▶ **What the exercise asks**
Copy the stretch from "Screen dimensions: 660x416" through "Action: point(59,375)" in the records below, changing "green" to "blue" and leaving everything else the same. Give only those lines, and leave the pictures out.
+++ Data entries +++
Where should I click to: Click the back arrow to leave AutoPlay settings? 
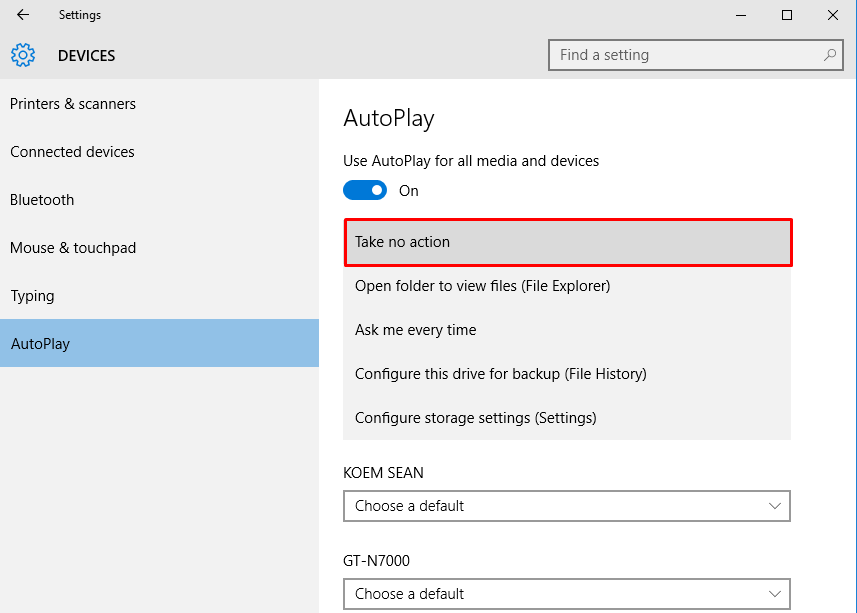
+++
+++ Data entries +++
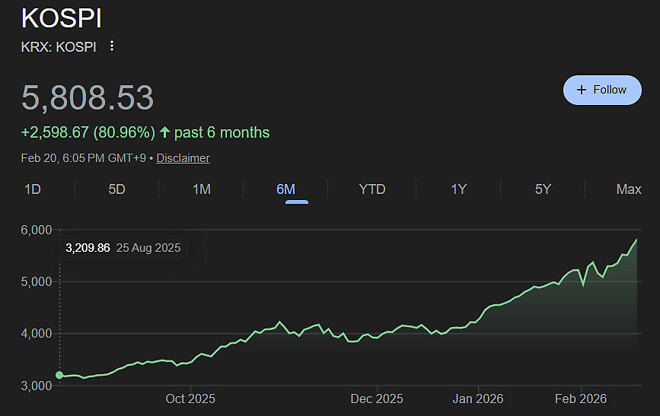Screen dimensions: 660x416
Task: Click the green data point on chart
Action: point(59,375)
+++
+++ Data entries +++
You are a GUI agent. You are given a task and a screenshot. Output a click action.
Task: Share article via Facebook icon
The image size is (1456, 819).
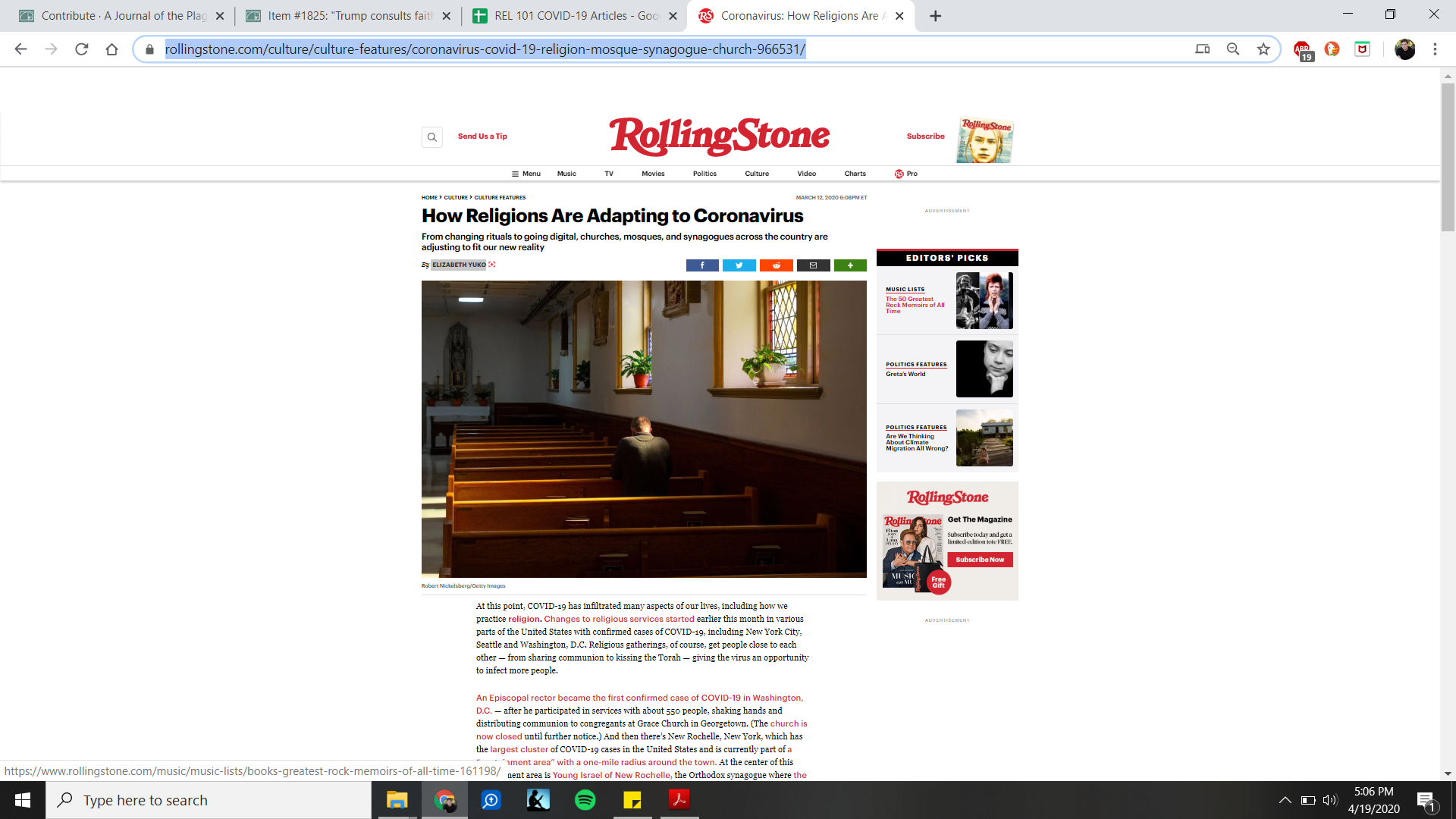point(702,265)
+++
▶ **Solution**
Screen dimensions: 660x416
Task: Click the blue data point on chart
Action: point(59,375)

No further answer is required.